::: Exercise data :::

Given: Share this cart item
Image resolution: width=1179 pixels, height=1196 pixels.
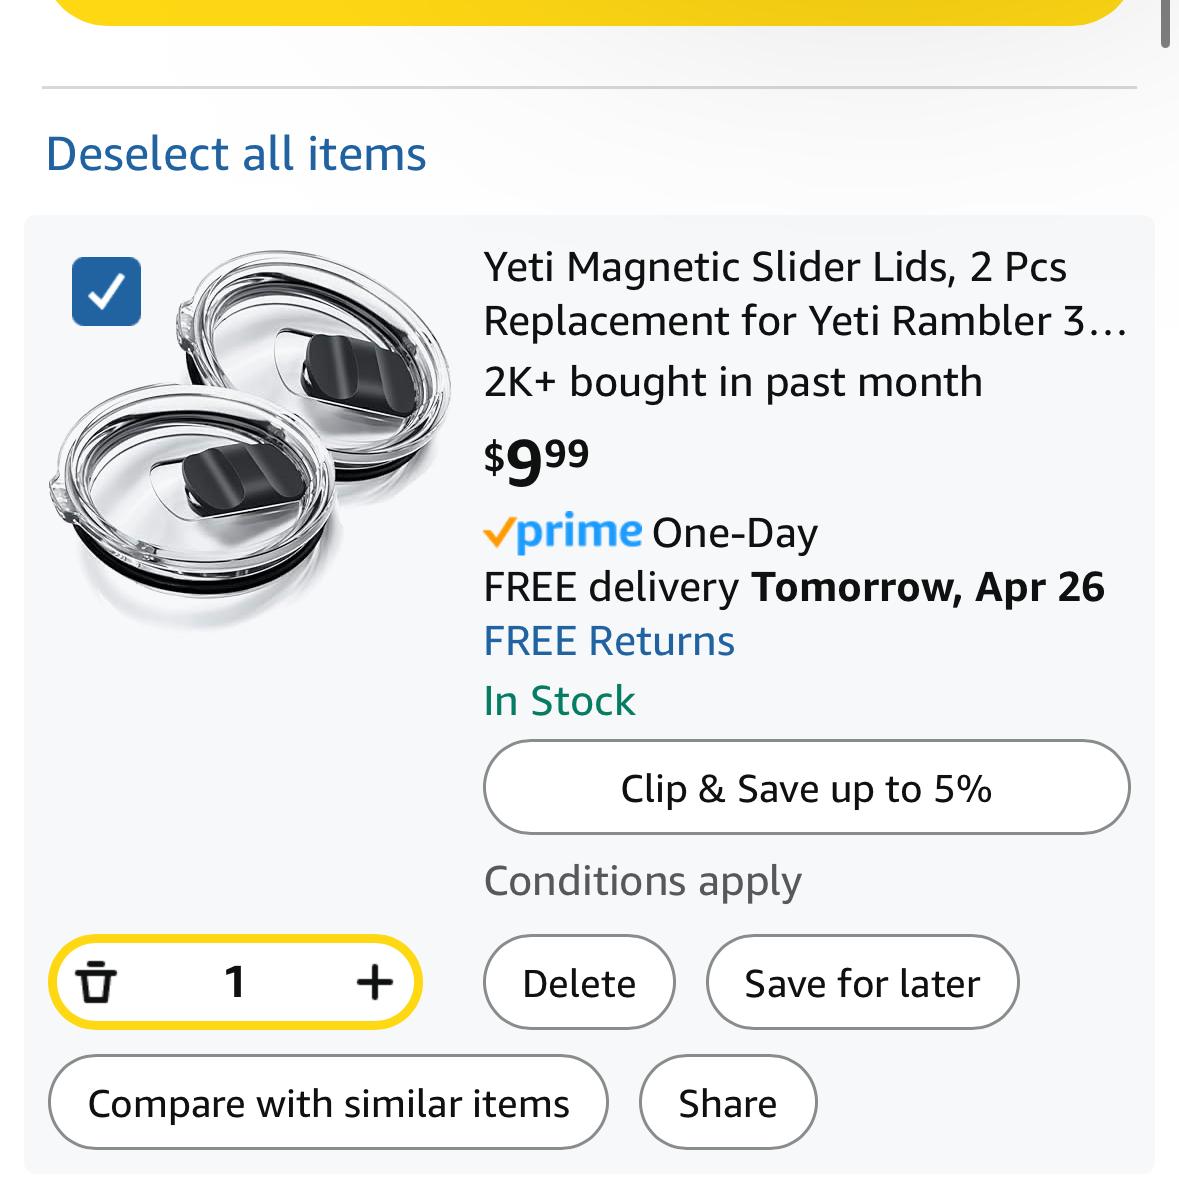Looking at the screenshot, I should pyautogui.click(x=728, y=1102).
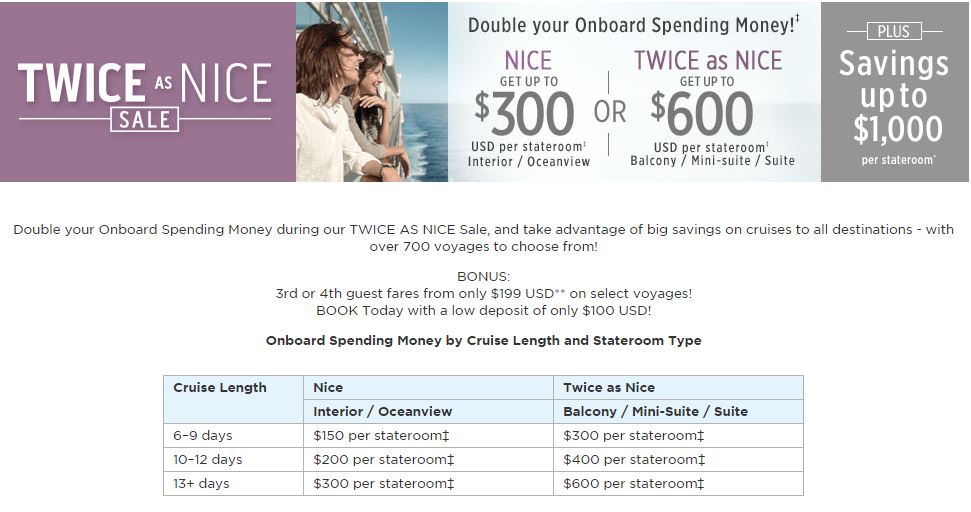Screen dimensions: 971x512
Task: Select the 13+ days row label
Action: coord(201,484)
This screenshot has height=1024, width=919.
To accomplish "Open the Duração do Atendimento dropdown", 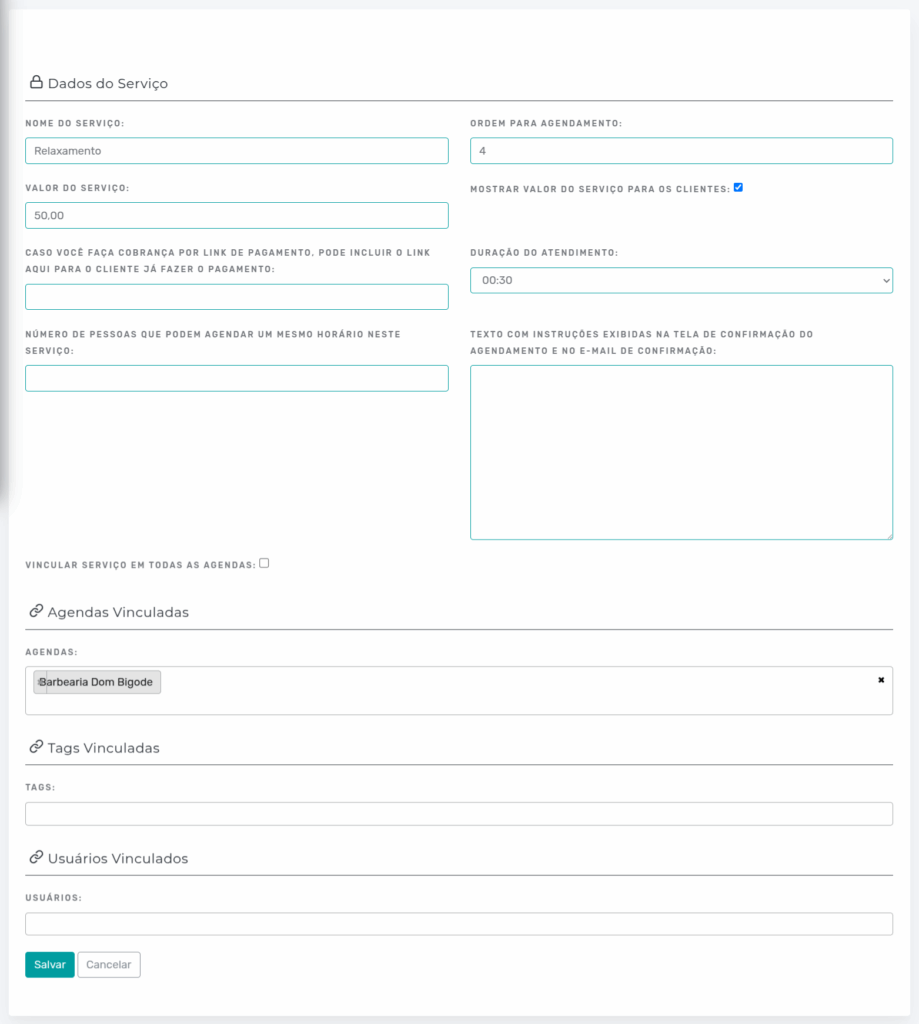I will pyautogui.click(x=681, y=280).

:::

Transcribe exactly and only the lines from the top of the records through the line containing "This screenshot has height=1024, width=919.", inclusive, and do not copy the pictures.

Given: Share this cart item
Image resolution: width=1179 pixels, height=1196 pixels.
Looking at the screenshot, I should pyautogui.click(x=728, y=1102).
Screen dimensions: 971x512
Task: Select the 13+ days row label
Action: coord(201,484)
This screenshot has height=1024, width=919.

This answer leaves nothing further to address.